TASK GOAL: Convert the lines of the listing below into a JSON list of strings with one string per line and blank lines omitted, starting at the line containing "This screenshot has height=591, width=1014." and continuing through the line containing "pyautogui.click(x=111, y=231)". Include only those lines.

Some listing
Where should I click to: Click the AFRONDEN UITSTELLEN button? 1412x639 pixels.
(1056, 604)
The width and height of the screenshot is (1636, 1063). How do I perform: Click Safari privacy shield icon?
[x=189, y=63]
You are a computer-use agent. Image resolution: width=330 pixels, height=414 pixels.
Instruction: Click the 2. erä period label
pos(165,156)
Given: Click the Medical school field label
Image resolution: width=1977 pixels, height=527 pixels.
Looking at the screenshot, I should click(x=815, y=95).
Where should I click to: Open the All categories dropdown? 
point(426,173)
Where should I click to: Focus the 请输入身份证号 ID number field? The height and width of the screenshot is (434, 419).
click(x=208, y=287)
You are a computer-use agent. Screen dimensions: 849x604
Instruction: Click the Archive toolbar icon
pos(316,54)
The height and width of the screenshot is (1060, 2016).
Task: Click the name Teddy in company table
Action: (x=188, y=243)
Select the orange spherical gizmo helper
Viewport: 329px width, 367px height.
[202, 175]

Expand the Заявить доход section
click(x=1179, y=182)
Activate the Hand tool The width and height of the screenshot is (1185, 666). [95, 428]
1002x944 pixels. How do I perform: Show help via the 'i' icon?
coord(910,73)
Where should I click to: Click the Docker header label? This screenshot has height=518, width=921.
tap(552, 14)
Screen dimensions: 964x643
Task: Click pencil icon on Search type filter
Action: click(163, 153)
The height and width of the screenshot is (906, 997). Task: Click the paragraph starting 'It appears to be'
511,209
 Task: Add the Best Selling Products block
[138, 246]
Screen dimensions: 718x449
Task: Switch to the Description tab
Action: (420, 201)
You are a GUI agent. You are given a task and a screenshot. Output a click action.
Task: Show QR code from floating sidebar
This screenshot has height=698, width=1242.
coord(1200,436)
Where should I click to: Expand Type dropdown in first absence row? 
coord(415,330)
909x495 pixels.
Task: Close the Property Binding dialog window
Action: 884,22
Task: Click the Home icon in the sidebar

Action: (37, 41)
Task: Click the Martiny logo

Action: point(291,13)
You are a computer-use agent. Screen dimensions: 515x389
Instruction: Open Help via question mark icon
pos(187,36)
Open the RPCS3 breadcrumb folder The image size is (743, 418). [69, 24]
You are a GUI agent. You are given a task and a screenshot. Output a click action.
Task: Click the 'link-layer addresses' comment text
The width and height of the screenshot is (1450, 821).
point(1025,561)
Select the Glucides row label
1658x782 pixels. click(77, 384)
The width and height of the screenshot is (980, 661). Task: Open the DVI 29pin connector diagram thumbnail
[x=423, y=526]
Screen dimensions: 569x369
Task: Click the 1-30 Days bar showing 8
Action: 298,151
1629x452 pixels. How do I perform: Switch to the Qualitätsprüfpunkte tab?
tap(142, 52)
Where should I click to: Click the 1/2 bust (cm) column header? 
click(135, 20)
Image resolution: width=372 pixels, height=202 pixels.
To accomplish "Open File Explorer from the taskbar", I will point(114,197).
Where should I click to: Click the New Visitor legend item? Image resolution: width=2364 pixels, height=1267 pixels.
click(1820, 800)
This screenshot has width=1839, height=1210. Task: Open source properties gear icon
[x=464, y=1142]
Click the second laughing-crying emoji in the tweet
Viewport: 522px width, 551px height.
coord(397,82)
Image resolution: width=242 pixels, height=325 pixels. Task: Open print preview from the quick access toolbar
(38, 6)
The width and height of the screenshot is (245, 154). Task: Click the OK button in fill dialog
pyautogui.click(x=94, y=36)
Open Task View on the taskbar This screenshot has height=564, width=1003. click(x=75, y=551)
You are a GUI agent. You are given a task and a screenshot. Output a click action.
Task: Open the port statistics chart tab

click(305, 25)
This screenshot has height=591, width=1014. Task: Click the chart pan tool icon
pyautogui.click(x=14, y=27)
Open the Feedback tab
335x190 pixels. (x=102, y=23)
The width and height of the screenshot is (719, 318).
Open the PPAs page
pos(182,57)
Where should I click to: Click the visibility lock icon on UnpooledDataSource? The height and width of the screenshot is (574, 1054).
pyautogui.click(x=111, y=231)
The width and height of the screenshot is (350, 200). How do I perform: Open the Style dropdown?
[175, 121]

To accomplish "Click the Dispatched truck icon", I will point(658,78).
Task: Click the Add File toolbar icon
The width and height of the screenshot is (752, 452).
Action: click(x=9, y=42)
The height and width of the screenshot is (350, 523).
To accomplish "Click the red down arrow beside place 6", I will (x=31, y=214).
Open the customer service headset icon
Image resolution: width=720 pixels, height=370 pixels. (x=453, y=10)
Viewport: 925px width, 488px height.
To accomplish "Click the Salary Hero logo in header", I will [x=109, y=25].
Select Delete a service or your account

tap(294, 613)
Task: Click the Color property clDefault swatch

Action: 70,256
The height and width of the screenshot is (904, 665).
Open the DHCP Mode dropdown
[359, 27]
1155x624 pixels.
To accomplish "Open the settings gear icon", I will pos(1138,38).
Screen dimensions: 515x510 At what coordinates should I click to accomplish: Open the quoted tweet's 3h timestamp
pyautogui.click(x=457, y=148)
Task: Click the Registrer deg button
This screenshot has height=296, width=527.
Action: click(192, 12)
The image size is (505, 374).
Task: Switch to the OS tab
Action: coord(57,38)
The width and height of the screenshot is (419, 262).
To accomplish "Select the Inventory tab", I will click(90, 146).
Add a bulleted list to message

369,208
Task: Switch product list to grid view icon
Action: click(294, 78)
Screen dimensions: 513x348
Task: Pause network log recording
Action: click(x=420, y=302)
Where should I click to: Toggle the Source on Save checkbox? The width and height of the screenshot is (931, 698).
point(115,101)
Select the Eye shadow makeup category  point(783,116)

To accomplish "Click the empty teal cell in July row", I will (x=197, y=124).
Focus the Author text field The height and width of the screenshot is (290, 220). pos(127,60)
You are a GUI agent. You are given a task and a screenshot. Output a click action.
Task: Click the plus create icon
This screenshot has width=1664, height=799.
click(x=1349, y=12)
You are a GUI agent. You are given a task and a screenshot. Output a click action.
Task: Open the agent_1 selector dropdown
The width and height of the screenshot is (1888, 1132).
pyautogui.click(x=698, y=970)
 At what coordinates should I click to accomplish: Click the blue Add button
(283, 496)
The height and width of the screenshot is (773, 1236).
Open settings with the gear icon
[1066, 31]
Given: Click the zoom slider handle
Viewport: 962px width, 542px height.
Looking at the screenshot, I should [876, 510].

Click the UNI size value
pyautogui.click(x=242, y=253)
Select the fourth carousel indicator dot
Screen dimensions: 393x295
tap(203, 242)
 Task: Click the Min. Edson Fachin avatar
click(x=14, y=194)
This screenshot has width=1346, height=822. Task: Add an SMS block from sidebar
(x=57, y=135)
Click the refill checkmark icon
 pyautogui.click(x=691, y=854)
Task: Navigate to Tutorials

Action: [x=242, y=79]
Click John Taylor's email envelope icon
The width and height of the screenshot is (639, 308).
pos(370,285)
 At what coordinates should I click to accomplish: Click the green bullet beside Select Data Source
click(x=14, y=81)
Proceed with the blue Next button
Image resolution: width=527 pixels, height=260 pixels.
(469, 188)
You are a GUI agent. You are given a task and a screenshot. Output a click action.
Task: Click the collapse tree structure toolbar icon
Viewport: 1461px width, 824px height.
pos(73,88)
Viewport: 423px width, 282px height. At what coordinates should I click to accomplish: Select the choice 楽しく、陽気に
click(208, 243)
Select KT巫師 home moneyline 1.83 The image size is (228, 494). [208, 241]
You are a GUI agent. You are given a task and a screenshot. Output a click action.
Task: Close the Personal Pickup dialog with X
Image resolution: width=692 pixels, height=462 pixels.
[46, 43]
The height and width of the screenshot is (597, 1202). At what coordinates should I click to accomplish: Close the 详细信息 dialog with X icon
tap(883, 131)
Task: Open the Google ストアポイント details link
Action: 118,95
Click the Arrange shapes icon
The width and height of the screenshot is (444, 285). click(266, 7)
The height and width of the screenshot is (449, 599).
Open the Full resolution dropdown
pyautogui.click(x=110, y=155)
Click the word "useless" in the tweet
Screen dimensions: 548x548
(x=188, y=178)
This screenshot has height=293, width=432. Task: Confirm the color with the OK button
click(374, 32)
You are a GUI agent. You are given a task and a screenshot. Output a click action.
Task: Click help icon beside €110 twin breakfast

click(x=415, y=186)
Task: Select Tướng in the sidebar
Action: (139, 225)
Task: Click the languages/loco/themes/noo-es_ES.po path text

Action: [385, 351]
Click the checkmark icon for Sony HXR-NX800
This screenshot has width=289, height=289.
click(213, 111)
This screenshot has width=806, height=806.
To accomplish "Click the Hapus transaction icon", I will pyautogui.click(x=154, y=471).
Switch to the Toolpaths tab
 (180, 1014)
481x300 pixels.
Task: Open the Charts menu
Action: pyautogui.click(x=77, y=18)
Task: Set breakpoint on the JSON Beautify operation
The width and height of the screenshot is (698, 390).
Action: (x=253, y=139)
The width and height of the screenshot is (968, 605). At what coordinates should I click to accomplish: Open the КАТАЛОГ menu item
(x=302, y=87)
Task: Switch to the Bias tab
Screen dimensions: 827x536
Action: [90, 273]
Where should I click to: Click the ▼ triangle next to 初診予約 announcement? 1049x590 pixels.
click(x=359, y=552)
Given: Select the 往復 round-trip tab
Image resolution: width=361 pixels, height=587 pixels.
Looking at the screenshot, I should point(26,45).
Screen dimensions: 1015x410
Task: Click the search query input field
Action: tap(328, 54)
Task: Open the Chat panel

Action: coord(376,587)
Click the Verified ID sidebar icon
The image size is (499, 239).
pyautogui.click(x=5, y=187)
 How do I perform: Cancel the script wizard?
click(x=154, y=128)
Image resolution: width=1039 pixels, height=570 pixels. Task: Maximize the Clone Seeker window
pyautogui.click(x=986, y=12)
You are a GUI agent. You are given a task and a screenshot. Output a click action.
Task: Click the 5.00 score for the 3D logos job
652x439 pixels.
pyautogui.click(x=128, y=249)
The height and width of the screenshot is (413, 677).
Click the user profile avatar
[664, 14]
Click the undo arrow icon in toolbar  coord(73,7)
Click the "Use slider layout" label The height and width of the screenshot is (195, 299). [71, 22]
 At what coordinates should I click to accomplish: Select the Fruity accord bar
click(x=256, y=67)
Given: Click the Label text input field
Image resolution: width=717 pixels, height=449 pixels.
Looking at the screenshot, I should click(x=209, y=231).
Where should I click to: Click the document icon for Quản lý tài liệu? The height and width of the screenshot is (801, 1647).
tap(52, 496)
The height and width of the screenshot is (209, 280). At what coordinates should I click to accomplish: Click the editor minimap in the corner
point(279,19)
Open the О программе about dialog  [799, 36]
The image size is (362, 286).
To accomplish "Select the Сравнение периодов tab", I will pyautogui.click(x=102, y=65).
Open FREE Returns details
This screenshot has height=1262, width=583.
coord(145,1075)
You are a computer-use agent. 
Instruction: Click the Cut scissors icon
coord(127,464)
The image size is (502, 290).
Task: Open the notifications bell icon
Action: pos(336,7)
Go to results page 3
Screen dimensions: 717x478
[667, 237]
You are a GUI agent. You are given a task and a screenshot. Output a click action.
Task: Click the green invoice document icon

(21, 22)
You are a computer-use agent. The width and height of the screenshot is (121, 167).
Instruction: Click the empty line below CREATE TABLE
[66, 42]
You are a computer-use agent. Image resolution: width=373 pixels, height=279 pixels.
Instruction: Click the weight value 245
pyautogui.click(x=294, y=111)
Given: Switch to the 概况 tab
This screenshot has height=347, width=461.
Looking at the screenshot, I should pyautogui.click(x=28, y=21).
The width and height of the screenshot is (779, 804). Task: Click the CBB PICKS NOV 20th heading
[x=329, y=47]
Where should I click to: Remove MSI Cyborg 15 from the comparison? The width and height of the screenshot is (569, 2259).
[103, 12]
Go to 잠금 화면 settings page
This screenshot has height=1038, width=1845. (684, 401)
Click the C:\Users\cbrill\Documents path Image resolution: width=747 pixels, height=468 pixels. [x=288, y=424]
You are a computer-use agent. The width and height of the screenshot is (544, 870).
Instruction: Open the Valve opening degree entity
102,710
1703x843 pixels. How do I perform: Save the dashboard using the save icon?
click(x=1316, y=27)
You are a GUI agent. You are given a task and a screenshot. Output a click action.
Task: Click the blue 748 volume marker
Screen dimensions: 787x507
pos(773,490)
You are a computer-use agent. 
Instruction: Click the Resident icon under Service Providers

TASK OUTPUT:
[
  "This screenshot has height=591, width=1014. Task: Click the chart pan tool icon",
  "pyautogui.click(x=14, y=27)",
  "Open the Feedback tab",
  "335x190 pixels. (x=102, y=23)",
  "The width and height of the screenshot is (719, 318).",
  "Open the PPAs page",
  "pos(182,57)",
  "Where should I click to: Click the visibility lock icon on UnpooledDataSource? The height and width of the screenshot is (574, 1054).",
  "pyautogui.click(x=111, y=231)"
]